Shabbat Tsav Shabbat HaGadol

Candles Friday 6:50pm
Havdalah 7:47 pm

The Shabbat before Pesach is always called Shabbat Hagadol, the Great Shabbat. Lots of different reasons are given. They range from the miracle in Egypt to the debate about whether Pesach should always be on a Shabbat, to Christian persecutions during Easter and on to the tradition of studying in preparation for the Seder.

If you look at the last line of the Haftarah however it this seems to me to be the original message. It comes from the Prophet Malachi:
“I am going to send Eliyahu the prophet before that great and awesome day when he will reconcile fathers to sons and sons to fathers.”
Pesach is a time of redemption. This may come from Divine Intervention but it may also come from our own efforts.Just as Pesach in Egypt was the redemption of the people and this led to our identity and security as a free people, so too one day our people will again be reconciled and united and live in peace without threats and hatred swirling around us. And this is the great message of Pesach for us. Whether it is on a personal or a national level, if we remain enslaved and crippled by needless hatred or a failure of relationships we will be unable to reach our maximum potential or find true peace. Shabbat HaGadol reminds us of this vital need for reconciliation even before we sit down to enjoy the Seder.

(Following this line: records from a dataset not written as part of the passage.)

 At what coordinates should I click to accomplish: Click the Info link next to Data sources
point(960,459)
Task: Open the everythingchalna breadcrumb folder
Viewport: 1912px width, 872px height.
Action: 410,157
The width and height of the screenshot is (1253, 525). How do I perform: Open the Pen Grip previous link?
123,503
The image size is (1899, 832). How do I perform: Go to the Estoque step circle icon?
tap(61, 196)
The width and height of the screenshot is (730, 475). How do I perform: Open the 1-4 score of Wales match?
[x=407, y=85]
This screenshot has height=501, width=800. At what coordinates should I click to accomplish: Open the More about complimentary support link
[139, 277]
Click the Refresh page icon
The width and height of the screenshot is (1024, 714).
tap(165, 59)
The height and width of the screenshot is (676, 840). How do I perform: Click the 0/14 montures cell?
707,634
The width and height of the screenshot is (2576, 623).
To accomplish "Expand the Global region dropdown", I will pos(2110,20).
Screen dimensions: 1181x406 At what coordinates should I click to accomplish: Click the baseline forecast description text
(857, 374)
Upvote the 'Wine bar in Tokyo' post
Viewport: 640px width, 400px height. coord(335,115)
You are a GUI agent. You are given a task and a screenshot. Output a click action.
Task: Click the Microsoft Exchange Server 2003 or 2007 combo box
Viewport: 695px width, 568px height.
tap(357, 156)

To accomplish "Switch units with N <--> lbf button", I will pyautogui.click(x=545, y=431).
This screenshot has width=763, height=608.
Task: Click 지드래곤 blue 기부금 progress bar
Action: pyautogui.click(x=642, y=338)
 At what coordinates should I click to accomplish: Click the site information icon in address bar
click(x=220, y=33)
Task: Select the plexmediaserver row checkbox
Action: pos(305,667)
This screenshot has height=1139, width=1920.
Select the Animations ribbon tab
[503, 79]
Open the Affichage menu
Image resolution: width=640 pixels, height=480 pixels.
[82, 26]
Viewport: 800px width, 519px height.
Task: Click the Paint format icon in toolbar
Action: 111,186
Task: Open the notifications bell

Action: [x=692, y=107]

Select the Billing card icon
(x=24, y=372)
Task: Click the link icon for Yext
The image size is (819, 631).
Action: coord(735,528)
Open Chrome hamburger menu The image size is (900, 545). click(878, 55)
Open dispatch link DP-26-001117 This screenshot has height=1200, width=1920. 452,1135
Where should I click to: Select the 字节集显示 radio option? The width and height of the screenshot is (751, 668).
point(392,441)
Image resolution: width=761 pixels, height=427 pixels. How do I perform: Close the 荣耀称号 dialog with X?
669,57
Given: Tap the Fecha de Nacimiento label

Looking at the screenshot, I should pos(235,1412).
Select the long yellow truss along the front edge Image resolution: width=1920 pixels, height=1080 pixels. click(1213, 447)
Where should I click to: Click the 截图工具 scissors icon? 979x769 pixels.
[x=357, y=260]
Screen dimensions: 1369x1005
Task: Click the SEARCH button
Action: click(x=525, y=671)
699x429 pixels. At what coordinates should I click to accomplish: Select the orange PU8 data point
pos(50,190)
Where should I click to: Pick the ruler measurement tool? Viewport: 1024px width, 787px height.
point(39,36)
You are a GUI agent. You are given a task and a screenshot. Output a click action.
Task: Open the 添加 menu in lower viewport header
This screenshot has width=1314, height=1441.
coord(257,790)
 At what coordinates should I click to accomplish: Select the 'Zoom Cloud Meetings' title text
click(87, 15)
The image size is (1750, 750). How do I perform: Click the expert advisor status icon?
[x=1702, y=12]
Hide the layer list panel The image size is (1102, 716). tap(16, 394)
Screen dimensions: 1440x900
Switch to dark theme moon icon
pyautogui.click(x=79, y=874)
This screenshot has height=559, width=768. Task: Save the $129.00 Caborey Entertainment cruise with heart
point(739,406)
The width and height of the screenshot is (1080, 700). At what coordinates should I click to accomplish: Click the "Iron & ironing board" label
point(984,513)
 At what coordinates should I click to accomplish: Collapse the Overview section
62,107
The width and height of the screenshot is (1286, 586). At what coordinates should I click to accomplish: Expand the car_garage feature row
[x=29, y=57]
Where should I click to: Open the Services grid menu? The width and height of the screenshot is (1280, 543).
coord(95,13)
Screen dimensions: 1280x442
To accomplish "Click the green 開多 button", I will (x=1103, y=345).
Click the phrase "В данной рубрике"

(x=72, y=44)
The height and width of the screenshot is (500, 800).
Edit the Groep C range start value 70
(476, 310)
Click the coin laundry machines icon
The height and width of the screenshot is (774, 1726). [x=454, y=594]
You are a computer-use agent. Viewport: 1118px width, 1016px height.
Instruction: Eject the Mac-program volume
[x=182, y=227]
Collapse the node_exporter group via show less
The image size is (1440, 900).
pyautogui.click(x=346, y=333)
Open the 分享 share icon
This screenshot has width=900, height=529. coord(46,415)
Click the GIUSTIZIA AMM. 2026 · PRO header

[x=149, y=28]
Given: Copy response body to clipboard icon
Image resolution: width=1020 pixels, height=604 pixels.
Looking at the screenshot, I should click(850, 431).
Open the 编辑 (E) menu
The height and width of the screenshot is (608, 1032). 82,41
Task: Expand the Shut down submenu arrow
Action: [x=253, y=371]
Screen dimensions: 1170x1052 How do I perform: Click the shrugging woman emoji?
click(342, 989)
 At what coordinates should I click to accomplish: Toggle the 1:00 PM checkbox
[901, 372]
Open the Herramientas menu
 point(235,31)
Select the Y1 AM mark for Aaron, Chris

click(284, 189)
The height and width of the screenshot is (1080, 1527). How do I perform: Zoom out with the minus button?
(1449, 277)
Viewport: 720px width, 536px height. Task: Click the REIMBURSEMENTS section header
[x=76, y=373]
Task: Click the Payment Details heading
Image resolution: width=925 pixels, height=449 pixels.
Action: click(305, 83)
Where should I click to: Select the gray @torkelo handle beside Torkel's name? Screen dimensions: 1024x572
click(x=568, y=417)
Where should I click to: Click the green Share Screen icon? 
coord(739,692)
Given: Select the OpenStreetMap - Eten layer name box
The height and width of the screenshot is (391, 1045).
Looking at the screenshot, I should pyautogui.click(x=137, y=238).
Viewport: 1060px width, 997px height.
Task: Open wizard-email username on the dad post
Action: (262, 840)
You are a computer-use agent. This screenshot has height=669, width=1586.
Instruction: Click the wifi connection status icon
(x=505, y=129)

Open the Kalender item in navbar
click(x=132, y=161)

Shabbat Shalom and Pesach Sameach.



March 25th to April 2nd

Monday March 25 Erev Pesach (Stop eating Hametz by 10:18 am & burn by 11:28 am)

Candles 6.53 pm First Seder after 7.30pm

Tuesday March 26 First Day Shacharit 9:30am

Candles 7.49 pm Second Seder after 7:45pm

Wednesday March 27 Second Day Shacharit 9:30am

Havdalah & Ends 7.50pm

Friday March 29 - Shabbat Hol Hamoed Pesach Candles 6:59pm

Shabbat March 30 Shacharit 9:30am

Sunday, March 31 Candle Lighting 6:59 pm

Monday, April 1 Seventh Day of Pesach Shahrit 9:30 am

Candle Lighting after 7:56 pm

Tuesday, April 2 Eighth Day of Pesach Shacharit 9:30am

Havdalah Festival ends 7:57 pm.


Shabbat Vayikra

Candles Friday 6:43pm
Havdalah 7:39pm

Vayikra is the Book of the Torah that goes into greatest detail about the sacrifices that we no longer perform. Nevertheless as with everything else in the Torah there are lessons we can learn that are as relevant today as they were thousands of years ago.

Amongst the many different kinds of sacrifices there was the Chata’at the Sin Offering. If one had done something wrong the first thing one had to do was to confess, Vidui. Not to a priest but directly to God. Only then could one proceed with the atonement. And this is why on Yom Kipur we have all those poetic confessions written into the prayerbook to help jog our memories and perhaps remind us of mistakes we may have made.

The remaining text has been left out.